Je n’ai pas dormi plus de deux heures de suite durant deux ans. Il avait besoin de moi, me réclamait sans arrêt. Pour me donner un peu de répit, papa le berçait et l’endormait en peau à peau contre lui. À ceux qui disent que le cododo est dangereux, je réponds qu’il a été ma seule option de sommeil durant plusieurs mois.

Quand il a eu un an, nous avons commencé à essayer tous les trucs de sommeil. Les spécialistes, les livres, les psychologues, rien n’y faisait. Il se réveillait toujours plusieurs fois par nuit. Son ainé a été un vrai bébé bonheur, un bébé facile comme on dit, qui s’élevait tout seul. Il était souriant et sociable. Il faisait ses nuits dès 5 mois.

Effet de contraste, dites-vous? Oui, sûrement. Reste que la chute a été grande. Ils sont rapprochés, j’avais suivi la même recette, que s’était-il passé?

Avez-vous vu cette douloureuse scène du film Le choix de Sophie? Celle ou Meryl Streep doit choisir lequel de ses enfants vivra et lequel mourra? Je me suis surprise à y penser, à me dire que je pourrais faire un choix. Cette pensée a duré une demi-seconde, tout au plus, il y a 4 ans et je m’en souviens encore. Ça m’a anéanti.

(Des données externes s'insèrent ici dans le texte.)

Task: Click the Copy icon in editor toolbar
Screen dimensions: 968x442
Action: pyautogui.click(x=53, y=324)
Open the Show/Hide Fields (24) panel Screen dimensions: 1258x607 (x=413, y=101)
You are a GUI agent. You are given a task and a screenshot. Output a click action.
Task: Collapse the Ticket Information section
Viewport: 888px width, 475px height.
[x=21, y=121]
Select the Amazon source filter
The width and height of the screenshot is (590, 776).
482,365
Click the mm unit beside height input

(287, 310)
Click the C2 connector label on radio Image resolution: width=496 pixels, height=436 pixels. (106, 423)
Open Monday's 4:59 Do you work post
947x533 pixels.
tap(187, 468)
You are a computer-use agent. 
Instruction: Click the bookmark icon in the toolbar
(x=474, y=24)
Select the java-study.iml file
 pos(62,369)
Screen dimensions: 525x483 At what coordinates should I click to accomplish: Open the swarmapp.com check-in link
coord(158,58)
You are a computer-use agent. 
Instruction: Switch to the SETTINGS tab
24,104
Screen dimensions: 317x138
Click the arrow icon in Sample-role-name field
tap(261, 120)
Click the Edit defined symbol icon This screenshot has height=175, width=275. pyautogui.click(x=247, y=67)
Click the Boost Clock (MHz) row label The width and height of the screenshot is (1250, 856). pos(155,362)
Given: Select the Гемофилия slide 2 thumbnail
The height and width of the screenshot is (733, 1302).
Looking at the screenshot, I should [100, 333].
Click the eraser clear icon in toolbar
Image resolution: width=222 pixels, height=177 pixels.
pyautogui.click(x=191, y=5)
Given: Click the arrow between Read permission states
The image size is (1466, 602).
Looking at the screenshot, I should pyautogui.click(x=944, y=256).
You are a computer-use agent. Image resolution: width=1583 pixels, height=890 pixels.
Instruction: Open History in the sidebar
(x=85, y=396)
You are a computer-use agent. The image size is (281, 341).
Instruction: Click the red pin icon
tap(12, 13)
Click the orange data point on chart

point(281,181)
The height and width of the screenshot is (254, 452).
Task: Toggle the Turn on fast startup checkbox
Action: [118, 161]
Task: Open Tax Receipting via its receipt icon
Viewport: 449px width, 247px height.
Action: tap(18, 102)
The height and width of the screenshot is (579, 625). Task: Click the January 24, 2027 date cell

Il m’emmenait au plus bas de mes émotions. Je l’aimais, mais je l’aimais moins que son frère. J’ai si honte, mais je le dis : je l’aimais moins, minisculement moins, mais quand même moins. On dit qu’on aime tous ses enfants également. Et bien moi, durant deux ans, j’ai fait exception à la règle. Je vous rassure, il n’a manqué de rien. Ni de soins, ni de câlins. La nuance était subtile et se sentait seulement dans un minuscule recoin de mon être. Jamais durant ces deux ans mon mari et moi en avons parlé.

Chaque épreuve apporte une leçon. Dans notre cas ç’en a été toute une.

On a craint, un dimanche après-midi d’avril, de le perdre. On a frôlé l’inimaginable, un accident a bouleversé notre vie, clouant notre fils à un lit d’hôpital durant deux mois. Tout s’est soudainement orchestré uniquement autour de lui. Malgré une nouvelle naissance, malgré le travail, malgré tout, il a naturellement occupé 95% de notre temps. Jour et nuit, dans une chambre commune de Ste-Justine, un de nous était là pour le divertir, le nourrir, le laver et lui tenir la main.

En l’instant d’un interminable voyage en ambulance, il est devenu grand.

Ses pleurs, à part quelques terreurs nocturnes, se sont transformés en sourires et en courage. Sans se plaindre, sans rien demander, il a été alité sans pouvoir se lever durant huit semaines. J’ai parfois l’impression mystique que cette épreuve nous a été envoyée pour nous permettre de prouver à notre fils, alors âgé de deux ans, que nous étions capables de tout arrêter pour lui. Ce moment privilégié a soudé nos relations. Quelque chose en lui, en nous, a changé. Savoir ce que c’est de frôler l’horreur, ça donne la force d’endurer tous les hurlements du monde.

Cette semaine, on regardait notre garçon rire et jouer avec amour et fierté et je racontais à mon mari que je voulais écrire notre histoire. Que je voulais que notre histoire puisse rassurer ces autres mamans qui sentaient elles aussi une légère inégalité dans leur cœur. Savoir que pour nous, c’est du passé, les aiderait peut-être à se sentir moins seules et leur prouverait que ça ne dure pas. Mon mari m’a dit : « Assure-toi bien de dire aux parents de persévérer, car c’est payant. Regarde notre merveilleux fils, ça a été dur et ça vaut le coup».

Quel sentiment honteux avez-vous déjà ressenti envers l’un de vos enfants?